Where the records below reach the line containing "This screenshot has height=450, width=800.", start transcribing, and end with the line containing "has height=819, width=1456.", exactly and with nothing else added.

# [Material supplied]
=== Section Start ===
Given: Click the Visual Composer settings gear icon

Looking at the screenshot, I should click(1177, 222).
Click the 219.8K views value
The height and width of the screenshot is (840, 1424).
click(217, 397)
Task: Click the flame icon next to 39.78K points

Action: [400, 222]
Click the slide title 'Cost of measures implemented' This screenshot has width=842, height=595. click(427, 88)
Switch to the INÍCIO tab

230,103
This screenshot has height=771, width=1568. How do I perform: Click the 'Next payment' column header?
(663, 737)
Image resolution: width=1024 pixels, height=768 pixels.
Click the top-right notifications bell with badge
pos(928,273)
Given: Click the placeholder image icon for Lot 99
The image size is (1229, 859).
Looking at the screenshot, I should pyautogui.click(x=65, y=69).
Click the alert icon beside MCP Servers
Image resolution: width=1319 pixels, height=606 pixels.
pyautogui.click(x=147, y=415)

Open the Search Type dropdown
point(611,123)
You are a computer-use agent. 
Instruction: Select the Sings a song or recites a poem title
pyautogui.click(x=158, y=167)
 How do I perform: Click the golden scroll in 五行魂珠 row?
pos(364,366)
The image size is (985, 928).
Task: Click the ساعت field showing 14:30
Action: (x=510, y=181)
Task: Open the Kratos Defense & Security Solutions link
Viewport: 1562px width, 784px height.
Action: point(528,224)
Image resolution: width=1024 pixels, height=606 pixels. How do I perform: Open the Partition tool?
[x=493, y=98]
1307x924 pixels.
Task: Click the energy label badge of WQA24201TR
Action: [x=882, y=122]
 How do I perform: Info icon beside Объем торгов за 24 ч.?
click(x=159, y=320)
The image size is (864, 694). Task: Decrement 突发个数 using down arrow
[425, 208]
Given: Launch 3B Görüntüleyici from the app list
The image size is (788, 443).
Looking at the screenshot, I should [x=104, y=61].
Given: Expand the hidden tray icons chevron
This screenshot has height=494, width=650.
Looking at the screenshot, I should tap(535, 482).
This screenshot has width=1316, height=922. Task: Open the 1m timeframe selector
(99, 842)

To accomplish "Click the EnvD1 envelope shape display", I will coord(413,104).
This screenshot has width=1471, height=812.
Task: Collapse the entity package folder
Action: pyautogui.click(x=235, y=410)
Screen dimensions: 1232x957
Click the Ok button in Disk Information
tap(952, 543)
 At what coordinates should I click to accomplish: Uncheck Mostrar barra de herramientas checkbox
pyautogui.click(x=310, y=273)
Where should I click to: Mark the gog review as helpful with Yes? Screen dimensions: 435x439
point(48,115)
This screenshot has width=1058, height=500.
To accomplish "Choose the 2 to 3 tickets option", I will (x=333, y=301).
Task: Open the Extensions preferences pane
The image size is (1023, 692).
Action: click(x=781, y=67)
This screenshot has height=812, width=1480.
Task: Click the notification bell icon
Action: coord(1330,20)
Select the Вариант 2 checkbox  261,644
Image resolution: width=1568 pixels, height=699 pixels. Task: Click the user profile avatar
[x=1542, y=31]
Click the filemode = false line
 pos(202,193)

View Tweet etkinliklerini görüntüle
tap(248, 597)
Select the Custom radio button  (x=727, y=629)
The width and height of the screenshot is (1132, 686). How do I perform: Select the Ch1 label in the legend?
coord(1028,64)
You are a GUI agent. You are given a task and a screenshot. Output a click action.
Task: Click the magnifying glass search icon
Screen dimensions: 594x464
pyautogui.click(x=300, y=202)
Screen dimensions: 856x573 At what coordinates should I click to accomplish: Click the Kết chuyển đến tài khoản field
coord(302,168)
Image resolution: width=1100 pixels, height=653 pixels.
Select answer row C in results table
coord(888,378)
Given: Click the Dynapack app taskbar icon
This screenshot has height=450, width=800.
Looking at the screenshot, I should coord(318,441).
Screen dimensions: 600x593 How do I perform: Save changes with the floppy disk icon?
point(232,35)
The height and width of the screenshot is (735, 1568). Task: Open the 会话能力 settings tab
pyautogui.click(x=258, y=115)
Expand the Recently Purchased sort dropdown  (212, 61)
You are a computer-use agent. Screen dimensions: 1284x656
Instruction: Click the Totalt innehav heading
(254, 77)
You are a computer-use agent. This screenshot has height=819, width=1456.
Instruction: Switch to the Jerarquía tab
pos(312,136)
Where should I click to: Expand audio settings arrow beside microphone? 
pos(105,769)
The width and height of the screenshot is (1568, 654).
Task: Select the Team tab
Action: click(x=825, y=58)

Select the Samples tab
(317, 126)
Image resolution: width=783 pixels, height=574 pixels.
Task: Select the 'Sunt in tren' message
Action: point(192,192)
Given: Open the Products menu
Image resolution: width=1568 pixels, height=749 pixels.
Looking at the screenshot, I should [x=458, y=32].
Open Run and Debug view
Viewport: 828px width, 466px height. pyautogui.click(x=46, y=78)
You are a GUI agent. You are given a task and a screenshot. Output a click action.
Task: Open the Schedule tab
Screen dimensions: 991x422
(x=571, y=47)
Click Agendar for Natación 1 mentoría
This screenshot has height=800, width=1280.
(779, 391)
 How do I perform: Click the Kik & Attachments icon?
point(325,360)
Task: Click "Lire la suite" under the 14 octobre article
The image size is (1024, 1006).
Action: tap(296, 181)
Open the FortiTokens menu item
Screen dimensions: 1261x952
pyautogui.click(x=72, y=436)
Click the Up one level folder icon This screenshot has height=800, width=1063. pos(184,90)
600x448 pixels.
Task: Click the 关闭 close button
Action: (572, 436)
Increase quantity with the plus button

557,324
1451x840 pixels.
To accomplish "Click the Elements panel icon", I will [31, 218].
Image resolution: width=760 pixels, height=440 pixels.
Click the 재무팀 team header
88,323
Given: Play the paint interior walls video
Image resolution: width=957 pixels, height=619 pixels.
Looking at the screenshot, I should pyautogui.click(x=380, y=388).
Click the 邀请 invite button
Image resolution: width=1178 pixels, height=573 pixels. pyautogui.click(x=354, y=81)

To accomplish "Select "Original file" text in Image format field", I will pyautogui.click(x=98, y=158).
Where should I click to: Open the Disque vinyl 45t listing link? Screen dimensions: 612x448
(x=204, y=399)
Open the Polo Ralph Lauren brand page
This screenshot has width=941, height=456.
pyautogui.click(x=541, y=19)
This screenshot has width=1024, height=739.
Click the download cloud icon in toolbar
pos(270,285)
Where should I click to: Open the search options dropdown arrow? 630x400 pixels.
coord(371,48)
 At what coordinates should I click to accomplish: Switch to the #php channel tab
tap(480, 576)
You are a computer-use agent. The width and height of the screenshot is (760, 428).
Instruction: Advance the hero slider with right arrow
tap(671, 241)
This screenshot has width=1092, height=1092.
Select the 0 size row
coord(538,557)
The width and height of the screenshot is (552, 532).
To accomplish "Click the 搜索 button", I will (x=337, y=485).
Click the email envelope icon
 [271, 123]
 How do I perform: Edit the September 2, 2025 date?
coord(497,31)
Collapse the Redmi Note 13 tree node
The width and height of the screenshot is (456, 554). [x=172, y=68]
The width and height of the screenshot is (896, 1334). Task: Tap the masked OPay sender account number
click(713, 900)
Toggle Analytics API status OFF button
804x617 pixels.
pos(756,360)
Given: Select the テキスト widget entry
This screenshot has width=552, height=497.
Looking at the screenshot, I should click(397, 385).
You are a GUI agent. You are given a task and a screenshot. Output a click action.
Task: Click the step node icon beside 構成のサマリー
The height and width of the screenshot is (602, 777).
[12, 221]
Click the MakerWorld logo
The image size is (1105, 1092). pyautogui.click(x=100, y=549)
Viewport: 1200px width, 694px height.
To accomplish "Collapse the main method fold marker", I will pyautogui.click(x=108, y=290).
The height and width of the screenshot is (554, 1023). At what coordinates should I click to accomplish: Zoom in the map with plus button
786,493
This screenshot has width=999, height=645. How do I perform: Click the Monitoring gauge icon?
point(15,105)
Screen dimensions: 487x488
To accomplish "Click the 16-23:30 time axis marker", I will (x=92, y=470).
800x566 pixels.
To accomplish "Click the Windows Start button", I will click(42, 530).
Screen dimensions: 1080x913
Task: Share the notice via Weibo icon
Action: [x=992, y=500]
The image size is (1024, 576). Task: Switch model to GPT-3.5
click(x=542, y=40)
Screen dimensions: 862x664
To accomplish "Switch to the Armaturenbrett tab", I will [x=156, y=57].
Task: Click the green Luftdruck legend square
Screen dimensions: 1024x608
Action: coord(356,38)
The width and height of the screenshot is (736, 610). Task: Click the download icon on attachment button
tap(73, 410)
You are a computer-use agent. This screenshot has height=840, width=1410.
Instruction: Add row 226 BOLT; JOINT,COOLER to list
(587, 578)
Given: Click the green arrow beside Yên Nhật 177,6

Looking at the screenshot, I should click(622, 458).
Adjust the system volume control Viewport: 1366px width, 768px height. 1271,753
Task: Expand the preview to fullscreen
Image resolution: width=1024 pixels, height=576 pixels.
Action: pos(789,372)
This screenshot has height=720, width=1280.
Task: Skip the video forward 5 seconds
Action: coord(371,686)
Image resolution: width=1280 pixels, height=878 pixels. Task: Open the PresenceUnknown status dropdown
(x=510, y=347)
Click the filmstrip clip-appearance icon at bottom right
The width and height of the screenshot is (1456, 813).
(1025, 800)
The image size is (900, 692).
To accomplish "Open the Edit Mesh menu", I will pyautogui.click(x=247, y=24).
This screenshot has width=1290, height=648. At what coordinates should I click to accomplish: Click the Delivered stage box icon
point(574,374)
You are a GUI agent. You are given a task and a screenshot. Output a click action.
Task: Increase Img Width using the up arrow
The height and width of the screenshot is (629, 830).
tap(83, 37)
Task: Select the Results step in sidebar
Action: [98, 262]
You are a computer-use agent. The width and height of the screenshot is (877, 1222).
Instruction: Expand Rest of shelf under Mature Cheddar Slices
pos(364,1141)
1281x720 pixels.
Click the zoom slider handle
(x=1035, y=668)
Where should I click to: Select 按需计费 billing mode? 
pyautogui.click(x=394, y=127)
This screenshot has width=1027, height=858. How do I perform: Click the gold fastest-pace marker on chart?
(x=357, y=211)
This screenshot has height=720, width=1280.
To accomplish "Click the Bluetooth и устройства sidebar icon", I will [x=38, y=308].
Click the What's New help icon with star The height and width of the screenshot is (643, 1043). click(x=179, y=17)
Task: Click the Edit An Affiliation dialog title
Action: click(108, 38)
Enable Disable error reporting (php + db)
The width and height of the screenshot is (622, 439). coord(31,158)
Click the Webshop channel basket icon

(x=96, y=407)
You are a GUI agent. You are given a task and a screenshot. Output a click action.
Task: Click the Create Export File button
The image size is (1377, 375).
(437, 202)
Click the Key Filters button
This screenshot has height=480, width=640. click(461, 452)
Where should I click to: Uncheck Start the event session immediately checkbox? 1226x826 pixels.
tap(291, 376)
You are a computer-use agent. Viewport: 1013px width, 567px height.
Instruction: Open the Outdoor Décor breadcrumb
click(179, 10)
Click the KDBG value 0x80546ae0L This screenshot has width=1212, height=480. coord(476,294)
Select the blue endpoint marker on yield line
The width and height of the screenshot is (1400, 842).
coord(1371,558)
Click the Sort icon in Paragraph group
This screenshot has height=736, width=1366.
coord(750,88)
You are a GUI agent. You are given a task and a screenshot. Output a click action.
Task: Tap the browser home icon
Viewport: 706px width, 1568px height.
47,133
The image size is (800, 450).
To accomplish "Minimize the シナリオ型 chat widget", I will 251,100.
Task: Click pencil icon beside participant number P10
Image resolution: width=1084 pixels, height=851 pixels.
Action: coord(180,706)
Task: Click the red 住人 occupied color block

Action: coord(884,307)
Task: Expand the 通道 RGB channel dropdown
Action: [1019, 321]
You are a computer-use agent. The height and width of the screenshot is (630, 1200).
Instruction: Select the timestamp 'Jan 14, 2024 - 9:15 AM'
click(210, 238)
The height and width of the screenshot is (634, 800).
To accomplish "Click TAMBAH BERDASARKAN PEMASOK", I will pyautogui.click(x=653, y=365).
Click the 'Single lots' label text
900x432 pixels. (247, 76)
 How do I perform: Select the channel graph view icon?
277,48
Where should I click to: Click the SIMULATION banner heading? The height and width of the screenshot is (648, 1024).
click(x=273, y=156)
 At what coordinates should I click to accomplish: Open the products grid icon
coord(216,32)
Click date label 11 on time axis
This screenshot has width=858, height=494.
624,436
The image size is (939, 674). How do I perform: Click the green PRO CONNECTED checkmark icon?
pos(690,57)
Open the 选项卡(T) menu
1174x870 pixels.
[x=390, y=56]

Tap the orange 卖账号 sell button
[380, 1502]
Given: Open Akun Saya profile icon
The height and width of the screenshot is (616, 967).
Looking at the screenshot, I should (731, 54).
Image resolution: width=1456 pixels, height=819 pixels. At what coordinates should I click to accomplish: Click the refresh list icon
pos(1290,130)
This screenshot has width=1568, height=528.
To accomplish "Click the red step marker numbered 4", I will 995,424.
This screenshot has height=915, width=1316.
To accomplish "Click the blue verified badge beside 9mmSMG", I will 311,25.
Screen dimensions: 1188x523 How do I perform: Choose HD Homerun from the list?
=== Section End ===
# [Answer space]
This screenshot has height=450, width=800.
Looking at the screenshot, I should coord(318,441).
Screen dimensions: 600x593 How do I perform: Save changes with the floppy disk icon?
point(232,35)
The height and width of the screenshot is (735, 1568). Task: Open the 会话能力 settings tab
pyautogui.click(x=258, y=115)
Expand the Recently Purchased sort dropdown  (212, 61)
You are a computer-use agent. Screen dimensions: 1284x656
Instruction: Click the Totalt innehav heading
(254, 77)
You are a computer-use agent. This screenshot has height=819, width=1456.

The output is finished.